Innovation as the Differentiator
The most promising aspect of textile reshoring lies in innovation integration. US facilities increasingly combine manufacturing with R&D, creating feedback loops that accelerate product development. Companies like Phase Change Solutions invest in advanced materials for temperature management, leveraging proximity to research institutions and end customers.
Smart textiles, incorporating sensors and connectivity, represent another frontier where American manufacturers hold advantages. The convergence of textile production with electronics and software development favors locations with strong technology ecosystems—assets the US possesses in abundance.
Government Policy and Support
Federal and state policies have provided additional momentum. The CHIPS Act and Inflation Reduction Act include provisions supporting domestic manufacturing, while state governments compete aggressively to attract textile investments. Virginia’s successful recruitment of textile companies demonstrates how targeted incentives can accelerate reshoring decisions.
However, policy support remains inconsistent. While tariffs provide protection, other regulations and costs continue to disadvantage domestic production. A more comprehensive industrial policy—addressing workforce development, infrastructure, and regulatory streamlining—could significantly amplify reshoring momentum.
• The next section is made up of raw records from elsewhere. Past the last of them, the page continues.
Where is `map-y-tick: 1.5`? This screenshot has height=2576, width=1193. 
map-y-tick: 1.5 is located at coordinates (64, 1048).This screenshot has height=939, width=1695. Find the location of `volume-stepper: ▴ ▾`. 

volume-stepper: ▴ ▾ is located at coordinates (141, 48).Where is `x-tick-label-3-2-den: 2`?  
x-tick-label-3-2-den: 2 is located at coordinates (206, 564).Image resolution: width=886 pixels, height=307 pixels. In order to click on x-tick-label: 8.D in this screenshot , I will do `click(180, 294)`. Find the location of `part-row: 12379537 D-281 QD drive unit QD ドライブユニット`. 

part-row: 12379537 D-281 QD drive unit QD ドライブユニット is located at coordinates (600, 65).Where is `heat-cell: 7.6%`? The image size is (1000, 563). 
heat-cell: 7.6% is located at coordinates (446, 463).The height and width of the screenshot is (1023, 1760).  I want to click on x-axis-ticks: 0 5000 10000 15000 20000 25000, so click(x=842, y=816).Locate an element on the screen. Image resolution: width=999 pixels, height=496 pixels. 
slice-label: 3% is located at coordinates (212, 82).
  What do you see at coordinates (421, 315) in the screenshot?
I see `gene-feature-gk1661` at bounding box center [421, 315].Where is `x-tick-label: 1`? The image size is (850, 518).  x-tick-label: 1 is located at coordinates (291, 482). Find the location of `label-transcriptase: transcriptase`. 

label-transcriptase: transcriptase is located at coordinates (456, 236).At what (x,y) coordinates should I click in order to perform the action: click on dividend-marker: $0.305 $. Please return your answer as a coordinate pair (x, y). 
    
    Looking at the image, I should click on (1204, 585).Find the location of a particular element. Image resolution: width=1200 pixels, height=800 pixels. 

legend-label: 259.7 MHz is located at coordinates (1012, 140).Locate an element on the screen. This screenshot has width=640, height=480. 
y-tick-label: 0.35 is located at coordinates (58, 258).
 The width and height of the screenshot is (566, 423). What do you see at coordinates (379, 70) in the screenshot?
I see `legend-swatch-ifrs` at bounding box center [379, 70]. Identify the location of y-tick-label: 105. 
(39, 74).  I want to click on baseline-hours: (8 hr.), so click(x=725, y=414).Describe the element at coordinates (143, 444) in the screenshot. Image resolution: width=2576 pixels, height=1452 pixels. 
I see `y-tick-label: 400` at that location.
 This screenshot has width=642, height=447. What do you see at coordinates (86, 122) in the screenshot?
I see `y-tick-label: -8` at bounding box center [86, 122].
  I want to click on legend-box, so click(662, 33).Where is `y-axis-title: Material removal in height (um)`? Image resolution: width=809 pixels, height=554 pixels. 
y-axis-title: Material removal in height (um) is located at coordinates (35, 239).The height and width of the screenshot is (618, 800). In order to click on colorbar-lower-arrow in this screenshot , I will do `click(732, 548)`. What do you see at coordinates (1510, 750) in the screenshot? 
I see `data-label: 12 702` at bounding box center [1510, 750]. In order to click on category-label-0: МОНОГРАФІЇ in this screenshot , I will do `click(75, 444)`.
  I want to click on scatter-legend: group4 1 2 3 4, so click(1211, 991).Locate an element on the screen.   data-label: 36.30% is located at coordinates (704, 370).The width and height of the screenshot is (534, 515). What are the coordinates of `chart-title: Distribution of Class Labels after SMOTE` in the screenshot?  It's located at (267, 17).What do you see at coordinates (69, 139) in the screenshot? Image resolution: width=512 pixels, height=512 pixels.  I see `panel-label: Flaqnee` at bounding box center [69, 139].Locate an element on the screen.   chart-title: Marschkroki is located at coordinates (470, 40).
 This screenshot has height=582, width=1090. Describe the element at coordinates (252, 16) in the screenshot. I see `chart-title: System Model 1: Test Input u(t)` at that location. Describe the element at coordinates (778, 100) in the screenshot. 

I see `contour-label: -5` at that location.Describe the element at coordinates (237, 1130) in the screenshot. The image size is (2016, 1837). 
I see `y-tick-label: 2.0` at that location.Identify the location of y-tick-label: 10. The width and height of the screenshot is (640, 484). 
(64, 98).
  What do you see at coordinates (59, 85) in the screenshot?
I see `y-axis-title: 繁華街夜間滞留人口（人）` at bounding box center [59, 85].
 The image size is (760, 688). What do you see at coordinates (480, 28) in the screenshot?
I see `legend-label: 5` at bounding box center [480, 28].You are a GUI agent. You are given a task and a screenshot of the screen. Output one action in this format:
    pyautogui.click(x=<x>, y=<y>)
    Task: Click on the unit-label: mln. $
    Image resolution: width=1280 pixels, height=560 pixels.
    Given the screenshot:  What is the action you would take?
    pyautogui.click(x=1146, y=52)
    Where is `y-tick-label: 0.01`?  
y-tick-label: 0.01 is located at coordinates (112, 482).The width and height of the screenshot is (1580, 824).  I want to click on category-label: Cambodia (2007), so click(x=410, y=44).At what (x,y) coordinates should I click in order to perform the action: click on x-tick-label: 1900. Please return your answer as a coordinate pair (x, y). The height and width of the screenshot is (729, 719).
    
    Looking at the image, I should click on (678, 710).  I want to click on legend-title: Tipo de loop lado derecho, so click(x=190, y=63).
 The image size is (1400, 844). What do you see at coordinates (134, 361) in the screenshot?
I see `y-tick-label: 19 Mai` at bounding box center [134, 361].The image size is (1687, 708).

The Verdict: Selective Renaissance
Will the trade deal spark a textile manufacturing comeback in America? The answer is nuanced: yes, but not the comeback many envision. The renaissance will be selective, focusing on high-value segments where American advantages matter most. Commodity textiles will likely remain overseas, while technical fabrics, protective equipment, and innovation-intensive products increasingly return home.
This new American textile industry will employ fewer people than its predecessor but create higher-value jobs. It will leverage automation and proximity advantages rather than competing on labor costs. And it will serve specialized markets that value quality, innovation, and supply chain security over pure cost minimization.
The 2025 trade deal provides important tailwinds for this transformation. Combined with ongoing supply chain restructuring and technological advancement, it creates conditions for a meaningful but fundamentally different kind of textile manufacturing resurgence in America. The comeback is real—it just won’t look like the industry we remember.